Pm me for your choice of some of my equipment.   

Cooking equipment is better than mere money.....and I don't want my activities to be publicized.


----------



## kitchenelf (Apr 21, 2005)

lol chocolatechef - yes - kitchen stuff is much more prized than money - but not to worry - I never tell on my friends anyway - I was gonna ask for the money first then leave the country


----------



## choclatechef (Apr 21, 2005)

kitchenelf said:
			
		

> lol chocolatechef - yes - kitchen stuff is much more prized than money - but not to worry - I never tell on my friends anyway - I was gonna ask for the money first then leave the country


 
Thanks -- I guess my bluff worked!   

I wasn't really gonna give up the stuff!


----------



## kitchenelf (Apr 21, 2005)

No fair playing MY game!!! lol  I wouldn't give it up either - it would be like giving up a part of your family.  People don't understand why I don't loan cookbooks.  I've had too many not returned.  And it's hard for me to let anyone borrow any of my large stockpots too - or just about anything out of my kitchen lol - I know exactly how you feel.


----------



## Charlotte (Apr 21, 2005)

KE, took MANY Years of lending favorite books and NOT getting them back before I started a small notebook last year - now I write in it every time I lend someone a book or when I borrow one from someone... and there are MANY I will never lend! I don't have enough in my cookbook collection yet, only 64 books so far... and I did cull my cookbooks a few months ago... had outgrown a few...


----------



## kitchenelf (Apr 21, 2005)

Culling cookbooks - that must have been  hard to do even if you outgrew them - I could get rid of some of mine though I think.................I think.


----------



## Michael in FtW (Apr 21, 2005)

I could only get rid of a cookbook if it was REALLY crappy .... humm ... actually ... I do have a couple of those that I haven't tossed ...


----------



## kitchenelf (Apr 21, 2005)

I have a couple of those too Michael - I'd have to do it REALLY fast before I thought about it though.  I stand at around 300 and am running out of room. I'm still a "baby" to the great collectors of the world but I'm still running out of room!


----------



## Charlotte (Apr 22, 2005)

Well my mom has quite the collection - when she still had her house she had over 3000 and now she has about 500 left... I did get a few of those and I passed them on... I also did get gret books from some good friends and have kept them. I understand how hard it is to part with cookbooks, it's easier to give them to family and friends... that way they know what we liked about the books. 

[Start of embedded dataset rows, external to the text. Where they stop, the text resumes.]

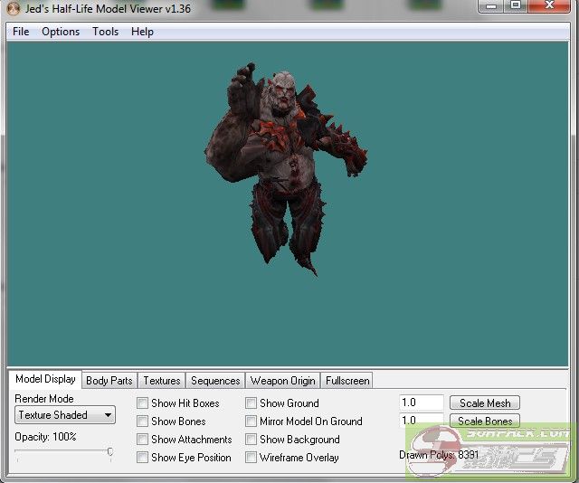The width and height of the screenshot is (579, 483).
Task: Switch to the Sequences tab
Action: (x=215, y=381)
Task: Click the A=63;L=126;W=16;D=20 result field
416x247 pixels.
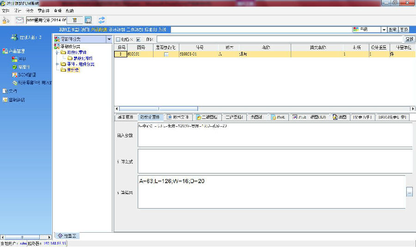Action: click(x=271, y=192)
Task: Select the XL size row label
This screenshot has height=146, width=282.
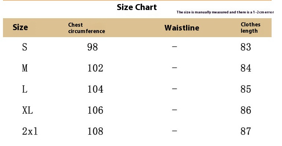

Decluttering is really hard to do, especially when it's time to do it with our books...


----------



## ChocoGirl1 (Apr 22, 2005)

CAke, cookies and the bubblie this sounds like my kind of group! I am the 3.000 member . . . thanks for the party the herbal tea was great!

I am WendieJ. friend of Charlotte actually I just came back from her place. Had a nice visit and some yummy banana bread @ midnight. BTW, I am from Ontario, CAnada near the Falls


----------



## Charlotte (Apr 22, 2005)

You made it!!!!

WOOHOO She is here folks!!

the 3000th member!!!


WELCOME my friend!!!

Jocelyne
Hey what about the tiramisu??? wasn't it great too???


----------



## kitchenelf (Apr 22, 2005)

We need to add on folks - our home needs a few more rooms and kitchens and libraries filled with cookbooks.  Glad you made it!!!!!!!  

Welcome home!


----------



## Charlotte (Apr 22, 2005)

kitchenelf said:
			
		

> .. libraries filled with cookbooks.


 

...as long as you make sure some good cookbooks are strewn about in each and every room, ready to be grabbed for inspiration at any moment!

Jocelyne


----------



## Heat (Apr 22, 2005)

*Welcome Chocogirl1 (wendiej)*

Yeah was a good party was'nt it!!  And, hey you outta introduce yourself in the introductions and birthday section too! Nice to have you here.


----------